Cécile Rasselet, géographe et directrice du service socio-économie urbaine de l'Aurba, les pieds plantés sur le territoire de Bordeaux Métropole.
Cécile Rasselet, géographe et directrice du service socio-économie urbaine de l'Aurba, les pieds plantés sur le territoire de Bordeaux Métropole. (Crédits : Agence APPA)

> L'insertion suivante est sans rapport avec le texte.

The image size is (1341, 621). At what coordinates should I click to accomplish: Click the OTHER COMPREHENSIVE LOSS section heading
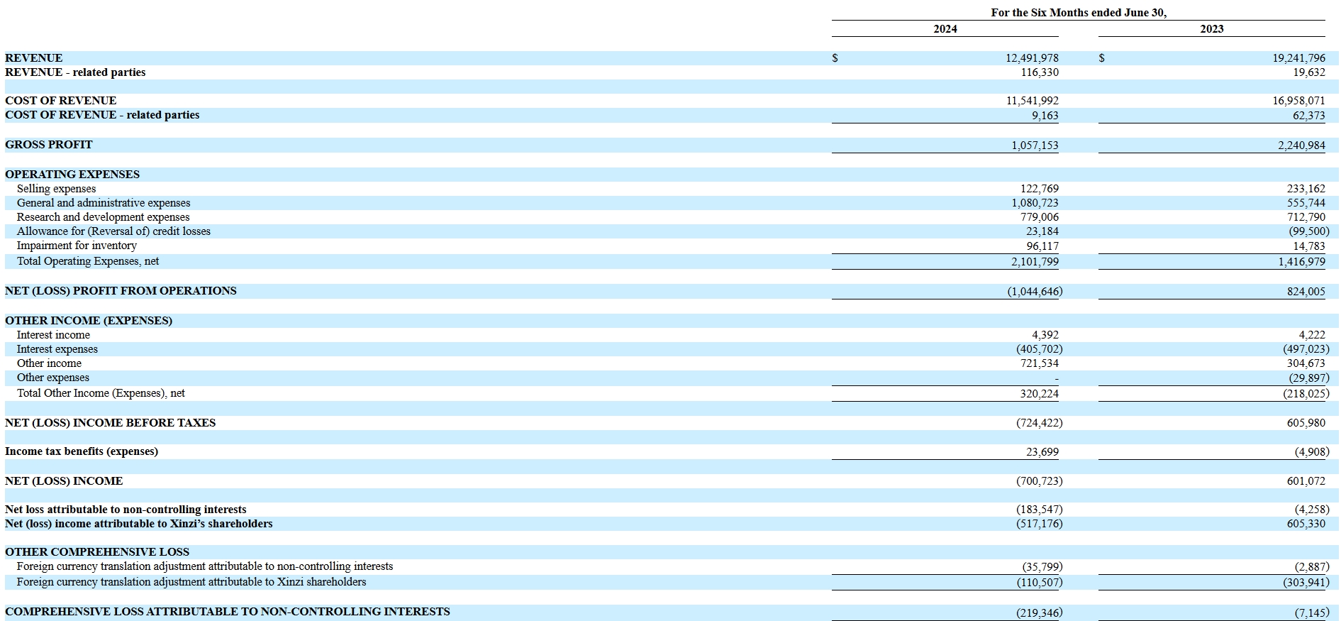pos(97,552)
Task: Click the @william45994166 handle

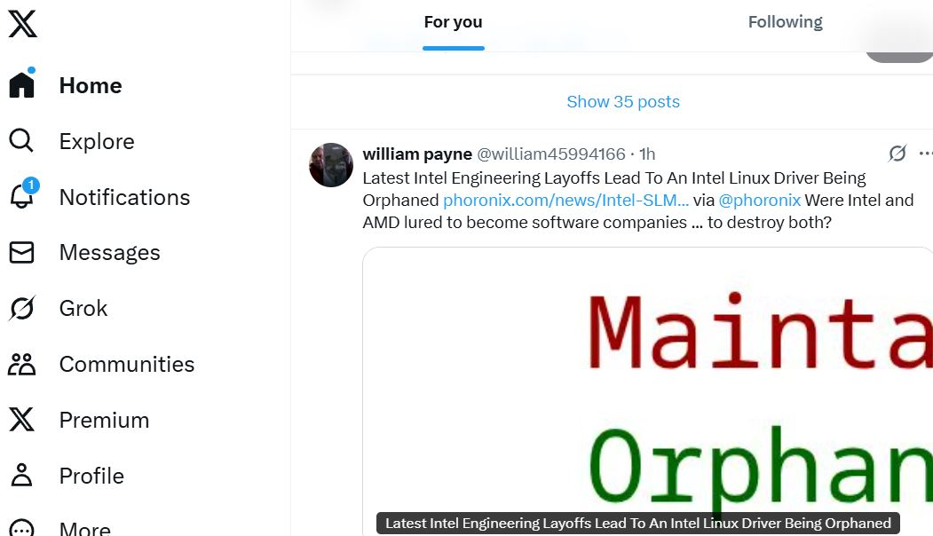Action: click(x=551, y=154)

Présentée comme une connexion électrique foudroyante, l'arrivée de la ligne à grande vitesse (LGV) en gare du port de la Lune le 2 juillet 2017 a-t-elle été l'électrochoc qui a tiré de sa vie sous valium la Belle endormie qu'était Bordeaux ? Non, aucune chance. Parce que ce réveil avait déjà commencé depuis au moins 2003, avec la mise sur les rails du tramway. Sans compter l'effet dopant de l'inscription de Bordeaux au patrimoine mondial de l'Unesco en 2007. Il n'en reste pas moins que la mise en service de cette LGV, qui a ouvert la route Paris-Bordeaux à de nouveaux TGV boostés à 320 km/h, était très attendue au port de la Lune.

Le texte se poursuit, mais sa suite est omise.